In the court decision excerpt, copy the passage from "By checking various" up to and including "(Id. at 6-8.)", substituting "supervisors" for "security".

> [Given text]
-.-.-
What Plaintiff actually filed on January 5, 2005, was an Addendum to her Complaint. By Decision and Order dated January 31, 2005, this Court directed that her original Complaint, along with the Addendum, be construed as the Amended Complaint.
By checking various boxes, and in narrative form, Plaintiff generally alleges in her initial Complaint that Kaleida Health failed to promote her, and subjected her to unequal terms and conditions of employment and a hostile work environment based on her race, color and sex, in violation of Title VII. (Docket No. 1.) Plaintiff indicates that the first alleged discriminatory act occurred in January 1995, a subsequent act(s) occurred in 2000, and that Kaleida Health was still committing acts of discrimination against her. (Id. ¶¶ 5-7.) Plaintiff specifically alleges that she was accused of theft, and she attached her DHR complaint, which also includes the allegation that she was constantly watched by security. (Id. at 6-8.)
There are no allegations of fact as to what occurred on the referenced dates, who engaged in discriminatory conduct, or what purported discrimination continues to occur.
In her Amended Complaint, Plaintiff further alleges that Kaleida Health retaliated against her because she "fil[ed] a Complaint with the Division of Human Rights and the Equal Employment Opportunity Commission." (Docket No. 15 at 10.) Plaintiff attached to her Amended Complaint Konieczek's written report of September 25, 2002, detailing his investigation of her internal complaints received through June 27, 2002. (Id. at 17-18, 24-25.)
Kaleida Health seeks summary judgment dismissal of the Amended Complaint on the grounds that: 1) Plaintiff failed to exhaust her administrative remedies with respect to her failure to promote, gender and retaliation claims, 2) Plaintiff has not established a prima facie case of race-based discrimination, and, 3) were this Court to conclude the retaliation claim is exhausted, the claim is insufficient as a matter of law. As stated at footnote 1, Plaintiff was afforded ample opportunity to respond to Kaleida Health's motion, but has not done so. Each of Kaleida Health's arguments is discussed below, as necessary.
-.-.-
> [Recorded information]
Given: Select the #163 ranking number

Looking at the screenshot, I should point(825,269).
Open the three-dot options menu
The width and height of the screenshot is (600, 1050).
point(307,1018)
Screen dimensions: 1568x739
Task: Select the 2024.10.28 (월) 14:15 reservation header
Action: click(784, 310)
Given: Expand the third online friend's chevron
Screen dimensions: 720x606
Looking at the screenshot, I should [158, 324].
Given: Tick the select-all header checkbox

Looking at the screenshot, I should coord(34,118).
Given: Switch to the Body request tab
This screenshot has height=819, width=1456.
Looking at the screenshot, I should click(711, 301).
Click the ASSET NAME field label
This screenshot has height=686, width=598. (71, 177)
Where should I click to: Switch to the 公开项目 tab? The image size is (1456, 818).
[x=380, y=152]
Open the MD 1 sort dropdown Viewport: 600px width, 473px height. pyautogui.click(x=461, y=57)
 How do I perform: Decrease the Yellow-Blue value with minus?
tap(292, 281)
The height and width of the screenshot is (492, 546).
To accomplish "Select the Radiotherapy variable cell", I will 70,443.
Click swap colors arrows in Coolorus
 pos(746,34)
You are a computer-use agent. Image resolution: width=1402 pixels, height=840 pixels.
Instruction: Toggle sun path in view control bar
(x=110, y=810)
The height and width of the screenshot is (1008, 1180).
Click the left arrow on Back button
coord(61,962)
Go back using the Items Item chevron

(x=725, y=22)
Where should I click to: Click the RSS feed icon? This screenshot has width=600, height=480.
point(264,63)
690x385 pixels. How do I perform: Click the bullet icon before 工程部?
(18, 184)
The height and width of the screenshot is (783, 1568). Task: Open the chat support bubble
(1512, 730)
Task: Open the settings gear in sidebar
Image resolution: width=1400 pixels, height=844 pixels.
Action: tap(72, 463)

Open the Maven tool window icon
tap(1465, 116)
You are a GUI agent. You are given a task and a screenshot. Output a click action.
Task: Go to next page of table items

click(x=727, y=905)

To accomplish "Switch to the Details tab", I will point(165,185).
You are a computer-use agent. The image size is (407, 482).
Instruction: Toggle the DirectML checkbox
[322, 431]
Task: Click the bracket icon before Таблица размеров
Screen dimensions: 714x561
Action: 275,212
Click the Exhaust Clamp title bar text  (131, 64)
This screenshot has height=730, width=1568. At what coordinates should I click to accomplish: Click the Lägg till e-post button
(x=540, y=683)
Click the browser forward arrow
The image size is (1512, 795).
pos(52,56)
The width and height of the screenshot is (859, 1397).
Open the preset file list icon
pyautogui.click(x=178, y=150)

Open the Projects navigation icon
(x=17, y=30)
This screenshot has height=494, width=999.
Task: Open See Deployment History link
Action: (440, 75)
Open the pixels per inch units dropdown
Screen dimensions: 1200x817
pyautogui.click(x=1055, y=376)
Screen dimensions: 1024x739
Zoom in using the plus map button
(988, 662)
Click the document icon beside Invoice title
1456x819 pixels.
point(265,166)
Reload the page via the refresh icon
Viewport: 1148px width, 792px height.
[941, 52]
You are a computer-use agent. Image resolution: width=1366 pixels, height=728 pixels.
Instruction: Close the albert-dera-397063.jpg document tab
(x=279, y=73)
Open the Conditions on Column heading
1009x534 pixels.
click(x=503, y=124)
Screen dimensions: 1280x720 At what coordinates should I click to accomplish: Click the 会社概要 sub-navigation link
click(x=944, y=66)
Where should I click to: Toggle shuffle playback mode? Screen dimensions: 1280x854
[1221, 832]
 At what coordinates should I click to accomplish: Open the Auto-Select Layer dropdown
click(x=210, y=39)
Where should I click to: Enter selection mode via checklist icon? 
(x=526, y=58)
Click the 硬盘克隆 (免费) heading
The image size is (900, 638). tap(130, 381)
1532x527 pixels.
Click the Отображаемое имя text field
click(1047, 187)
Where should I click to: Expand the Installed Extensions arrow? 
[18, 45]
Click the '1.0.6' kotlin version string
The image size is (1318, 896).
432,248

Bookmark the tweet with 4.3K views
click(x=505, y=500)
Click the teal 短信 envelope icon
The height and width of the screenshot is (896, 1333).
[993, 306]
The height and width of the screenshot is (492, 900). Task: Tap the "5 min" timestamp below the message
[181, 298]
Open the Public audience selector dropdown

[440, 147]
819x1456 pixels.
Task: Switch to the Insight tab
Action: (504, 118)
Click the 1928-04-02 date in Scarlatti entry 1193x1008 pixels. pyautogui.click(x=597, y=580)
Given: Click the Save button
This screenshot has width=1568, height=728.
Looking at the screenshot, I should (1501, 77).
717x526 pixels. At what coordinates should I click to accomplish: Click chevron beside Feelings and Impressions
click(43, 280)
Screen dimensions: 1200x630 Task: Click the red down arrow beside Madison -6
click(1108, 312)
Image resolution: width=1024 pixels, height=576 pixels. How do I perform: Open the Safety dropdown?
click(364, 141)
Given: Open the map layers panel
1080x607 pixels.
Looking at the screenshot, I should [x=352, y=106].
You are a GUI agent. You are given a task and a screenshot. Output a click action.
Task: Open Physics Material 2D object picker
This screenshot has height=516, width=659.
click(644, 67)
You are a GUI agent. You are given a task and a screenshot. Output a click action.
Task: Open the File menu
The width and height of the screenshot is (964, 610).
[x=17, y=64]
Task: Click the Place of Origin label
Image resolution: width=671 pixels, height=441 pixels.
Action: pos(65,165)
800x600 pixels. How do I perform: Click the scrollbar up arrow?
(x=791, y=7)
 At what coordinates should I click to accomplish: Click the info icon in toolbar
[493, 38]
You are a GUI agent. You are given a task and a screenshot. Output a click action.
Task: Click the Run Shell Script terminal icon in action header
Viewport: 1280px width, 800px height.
-.-.-
> [Task response]
By checking various boxes, and in narrative form, Plaintiff generally alleges in her initial Complaint that Kaleida Health failed to promote her, and subjected her to unequal terms and conditions of employment and a hostile work environment based on her race, color and sex, in violation of Title VII. (Docket No. 1.) Plaintiff indicates that the first alleged discriminatory act occurred in January 1995, a subsequent act(s) occurred in 2000, and that Kaleida Health was still committing acts of discrimination against her. (Id. ¶¶ 5-7.) Plaintiff specifically alleges that she was accused of theft, and she attached her DHR complaint, which also includes the allegation that she was constantly watched by supervisors. (Id. at 6-8.)